Critique – Entre deux mondes – Olivier Norek – Michel Lafon

Critique – Entre deux mondes – Olivier Norek – Michel Lafon


Nous sommes en Syrie. Adam, policier opposant au régime de Bachar el-Assad, exfiltre sa femme Nora et sa fille Maya du pays. Elles embarquent sur un bateau à destination de l’Italie.

La famille doit se retrouver à Calais pour y rejoindre l’Angleterre. La petite étant malade, les passeurs craignant de se faire repérer la jette à l’eau ainsi que la mère.

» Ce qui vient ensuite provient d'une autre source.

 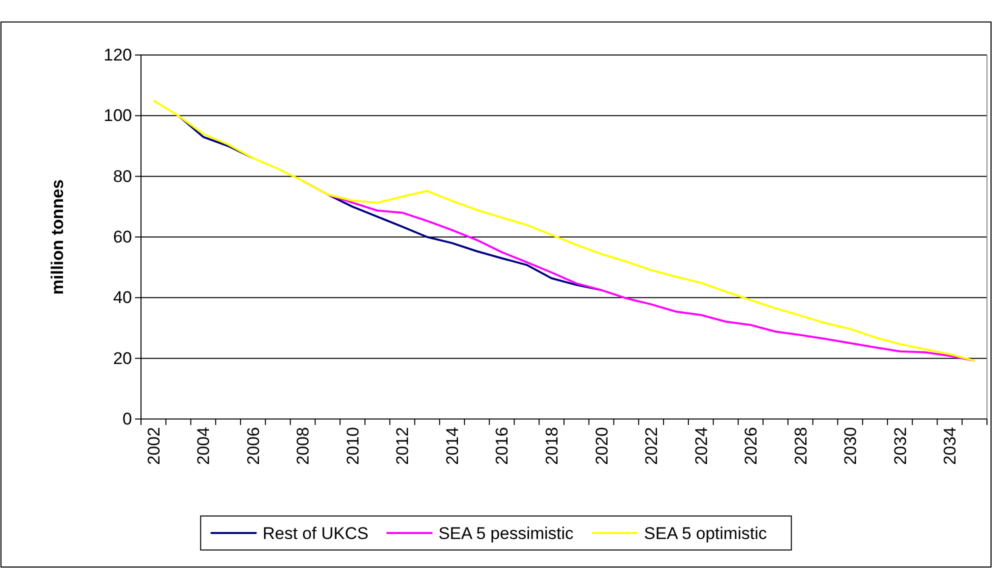 What do you see at coordinates (254, 446) in the screenshot?
I see `x-tick-label: 2006` at bounding box center [254, 446].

Arrivé dans la Jungle, Adam recherche désespérément et vainement les deux femmes de sa vie. Dans ce qui fut le plus grand bidonville d’Europe dont le démantèlement a été finalisé en octobre 2016, Adam sauve la vie de Black, un jeune Soudanais qui est utilisé comme jouet sexuel par le groupe des Afghans, une véritable mafia, qui en veut au Syrien. On apprend par ailleurs qu’une « maison de sexe » aurait été financée, à son insu, par le Secours catholique ! Ça pourrait être drôle si ce n’était pas vrai.

Black est rebaptisé Kilani par Adam.

Parallèlement, Olivier Norek nous emmène à la brigade de sûreté urbaine de Calais que Bastien vient d’intégrer. Il s’est installé dans la ville avec Manon, sa femme dépressive depuis le décès de son père, et sa fille Jade, une adolescente très concernée par les problèmes des migrants. Car, « Entre deux mondes » n’est pas un simple polar. Comme l’a souligné l’auteur invité de « La grande librairie », il s’agit d’une « réflexion socio-politique » extrêmement bien documentée. Pendant trois semaines, ce petit-fils de Polonais auquel il dédie son livre s’est installé dans la Jungle et, le soir, a observé les flics accomplir leur sale besogne : ils empêchent les candidats au départ de rejoindre l’Eldorado britannique mais ont pour consigne de ne pas les arrêter et encore moins de les aider. Quelle hypocrisie ! Paradoxalement, Olivier Norek éprouve pour ses flics attachés à leur ville une forme de bienveillance.

Tout en s’attachant à humaniser (pour mieux apaiser nos peurs ?) cette Jungle que la plupart des médias et des politiques ont décrite comme une entité homogène alors qu’elle était formée de 10.000 individus venus des régions où la guerre et la misère sévissaient, Norek s’intéresse aussi à la question religieuse en révélant l’existence d’une mosquée dirigée par les salafistes au sein de laquelle intervient un recruteur de chair à canon pour Daech surveillé de près par la DGSI qui dispose de ses propres contacts sur place. On frôle parfois le roman d’espionnage mais l’écrivain avoue qu’il s’est basé sur des faits réels et ça fait froid dans le dos.

Selon Norek, son livre est « un roman animal qui parle au cœur ». Il est vrai que ces histoires d’amitié improbable entre Bastien et Adam et de la relation quasi paternelle entre ce dernier et l’enfant soldat qu’est Kilani nous touchent. Reste l’écriture, pas toujours à la hauteur.

EXTRAIT

Venant des pays les plus éloignés et les plus violents, ils échouaient ici, comme l’écume des conflits de l’Afrique et du Moyen-Orient.